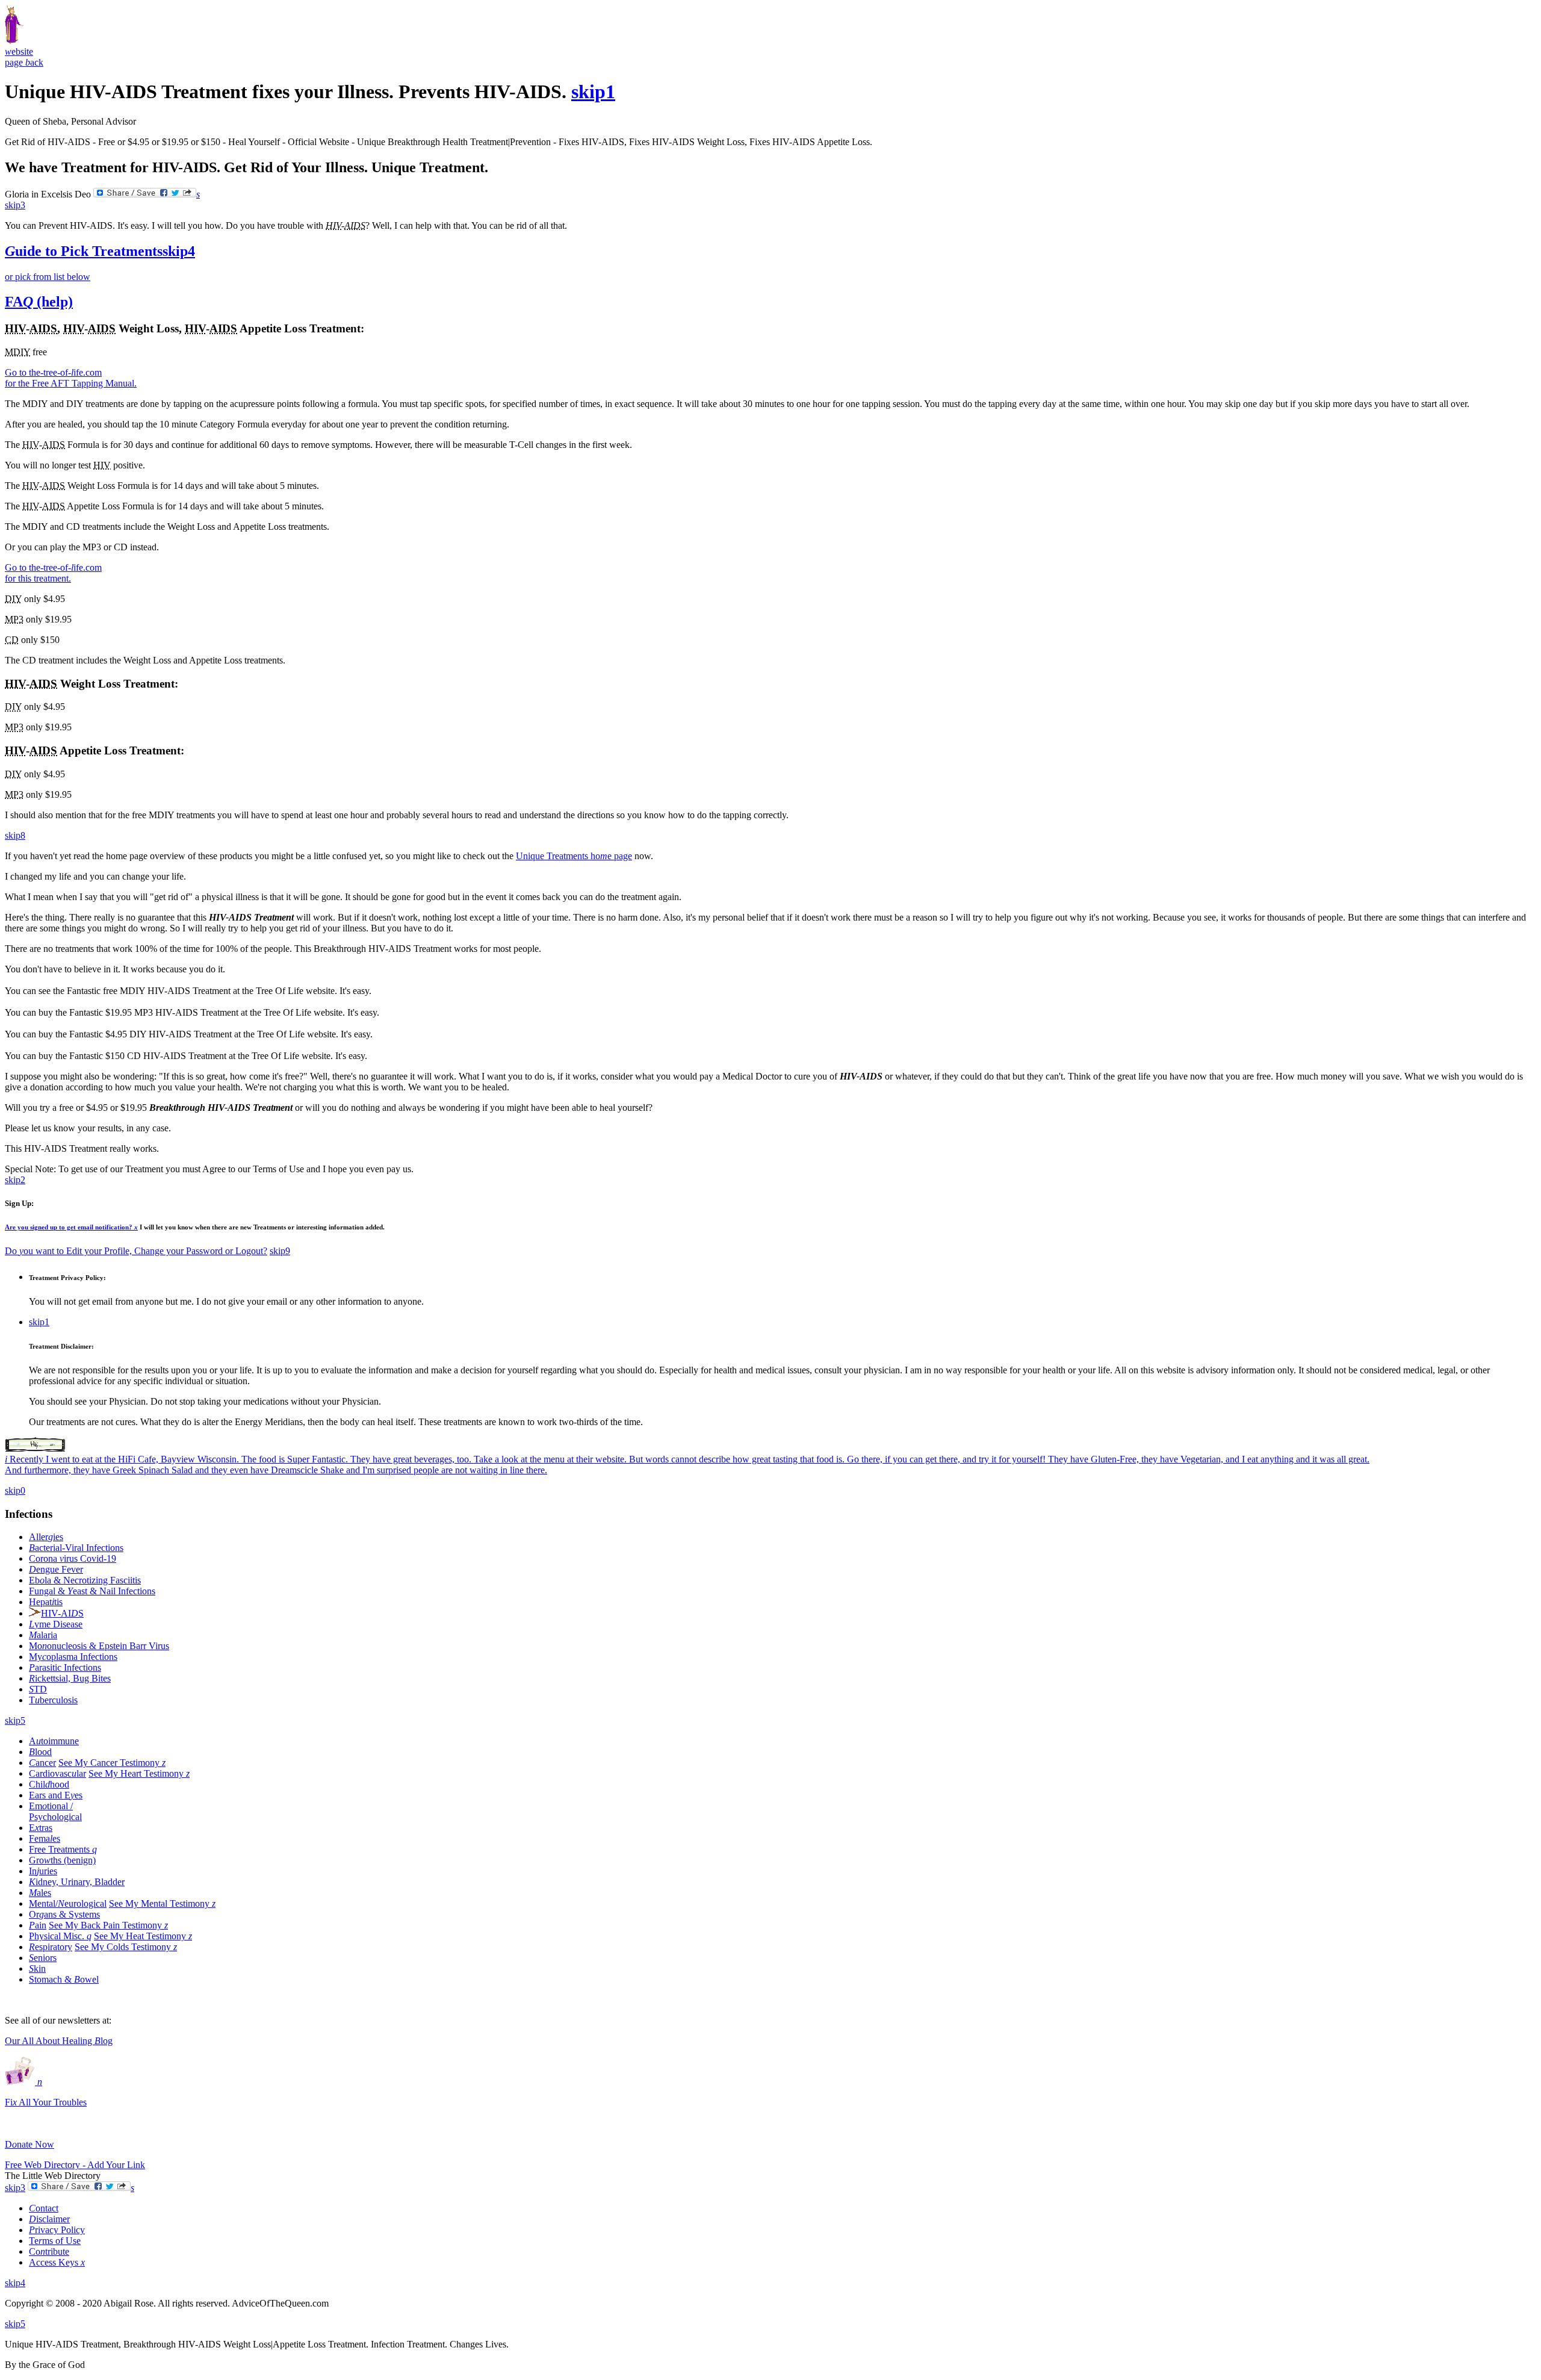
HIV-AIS (62, 1613)
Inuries (43, 1871)
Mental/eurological (68, 1903)
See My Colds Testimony (126, 1947)
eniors (43, 1958)
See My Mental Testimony (162, 1903)
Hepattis (46, 1602)
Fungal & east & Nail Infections (92, 1591)
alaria (43, 1635)
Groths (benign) (62, 1860)
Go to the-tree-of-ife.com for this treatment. (53, 572)
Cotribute (49, 2251)
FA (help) (39, 301)
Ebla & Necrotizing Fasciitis (85, 1580)
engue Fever (56, 1569)
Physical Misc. (60, 1936)
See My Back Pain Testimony (108, 1925)
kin (37, 1968)
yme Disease (55, 1624)
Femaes (44, 1838)
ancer (42, 1762)
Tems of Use (55, 2241)
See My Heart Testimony (139, 1773)
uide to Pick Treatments (84, 251)
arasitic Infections (65, 1667)
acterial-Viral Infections (76, 1548)
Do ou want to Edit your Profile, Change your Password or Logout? (136, 1251)
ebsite (19, 51)
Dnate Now (29, 2144)
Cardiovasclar (57, 1773)
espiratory (50, 1947)
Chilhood (49, 1784)
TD (38, 1689)
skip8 (15, 835)
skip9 (280, 1251)
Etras (40, 1827)
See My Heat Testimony (143, 1936)
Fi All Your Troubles (46, 2102)
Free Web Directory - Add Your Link (75, 2165)
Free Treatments (63, 1849)
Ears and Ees (55, 1795)
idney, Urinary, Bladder (77, 1882)
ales (40, 1893)
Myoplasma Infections (73, 1656)
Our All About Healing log (59, 2041)
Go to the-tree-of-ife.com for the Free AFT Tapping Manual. (71, 377)
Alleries (46, 1537)
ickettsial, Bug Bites (70, 1678)
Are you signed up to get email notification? (71, 1227)
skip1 (593, 91)
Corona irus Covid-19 (72, 1558)
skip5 (15, 1720)
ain (37, 1925)
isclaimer (49, 2219)
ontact (43, 2208)
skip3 (15, 205)
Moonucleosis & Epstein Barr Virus (99, 1646)
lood (40, 1752)
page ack (24, 62)
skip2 (15, 1180)
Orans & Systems (64, 1914)
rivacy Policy (57, 2230)
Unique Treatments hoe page (574, 856)
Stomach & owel (64, 1979)
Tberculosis (53, 1700)
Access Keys (57, 2262)
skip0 (15, 1490)
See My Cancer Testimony (112, 1762)
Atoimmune (54, 1741)
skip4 (179, 251)
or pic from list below (47, 277)
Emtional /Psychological (55, 1811)
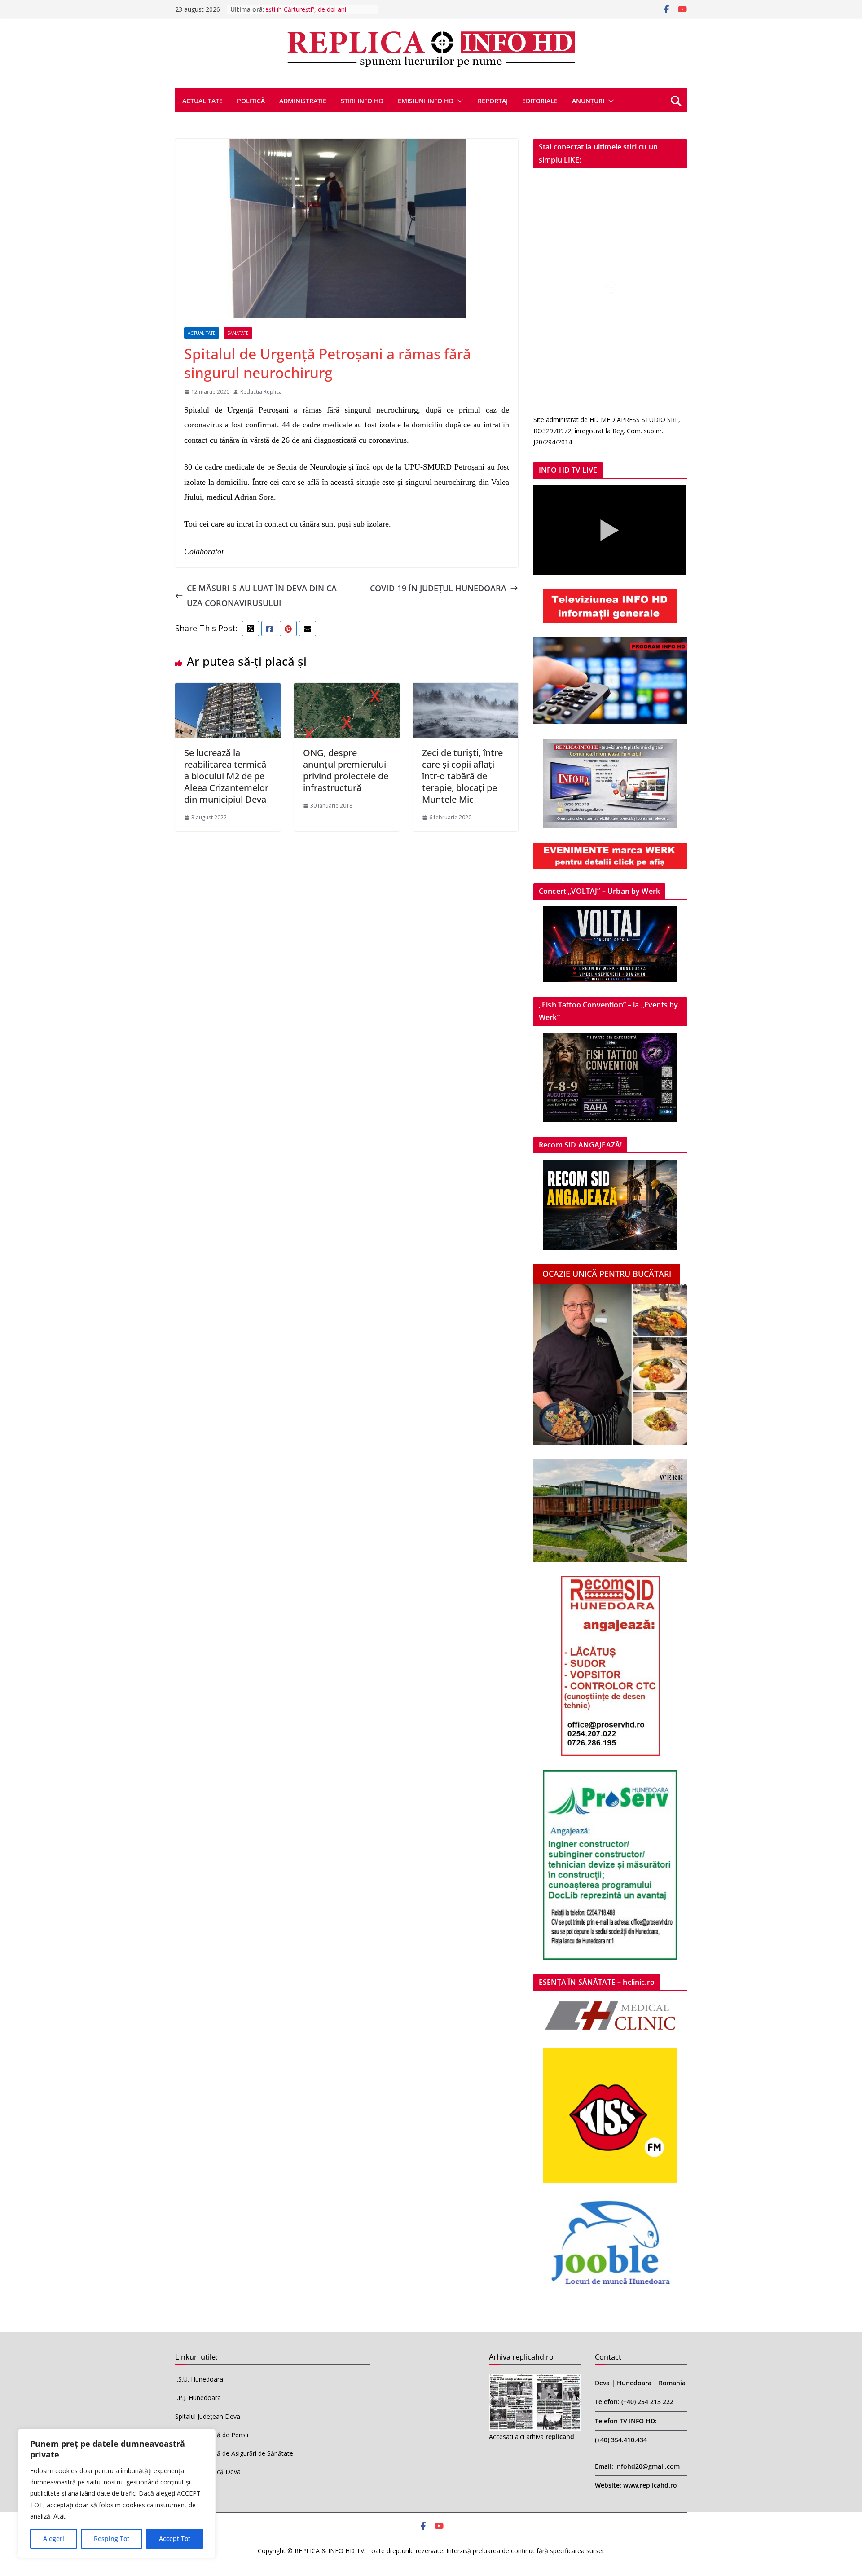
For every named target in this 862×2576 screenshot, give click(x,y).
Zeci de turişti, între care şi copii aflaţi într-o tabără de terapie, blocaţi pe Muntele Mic (462, 776)
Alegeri (53, 2538)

# [Your assignment]
With the pictures left out, output exactly the lines from the one with "Our All About Healing log (59, 2041)" through the end of the listing above, both ends included.

# [Solution to the exercise]
Our All About Healing log (59, 2041)
Go to the-tree-of-ife.com for the Free AFT Tapping Manual. (71, 377)
Alleries (46, 1537)
ickettsial, Bug Bites (70, 1678)
Are you signed up to get email notification? (71, 1227)
skip1 (593, 91)
Corona irus Covid-19 (72, 1558)
skip5 (15, 1720)
ain (37, 1925)
isclaimer (49, 2219)
ontact (43, 2208)
skip3 (15, 205)
Moonucleosis & Epstein Barr Virus (99, 1646)
lood (40, 1752)
page ack (24, 62)
skip2 (15, 1180)
Orans & Systems (64, 1914)
rivacy Policy (57, 2230)
Unique Treatments hoe page (574, 856)
Stomach & owel (64, 1979)
Tberculosis (53, 1700)
Access Keys (57, 2262)
skip0 (15, 1490)
See My Cancer Testimony (112, 1762)
Atoimmune (54, 1741)
skip4 (179, 251)
or pic from list below (47, 277)
Emtional /Psychological (55, 1811)
For every named target in this 862×2576 screenshot, give click(x,y).
Zeci de turişti, între care şi copii aflaţi într-o tabără de terapie, blocaţi pe Muntele Mic (462, 776)
Alegeri (53, 2538)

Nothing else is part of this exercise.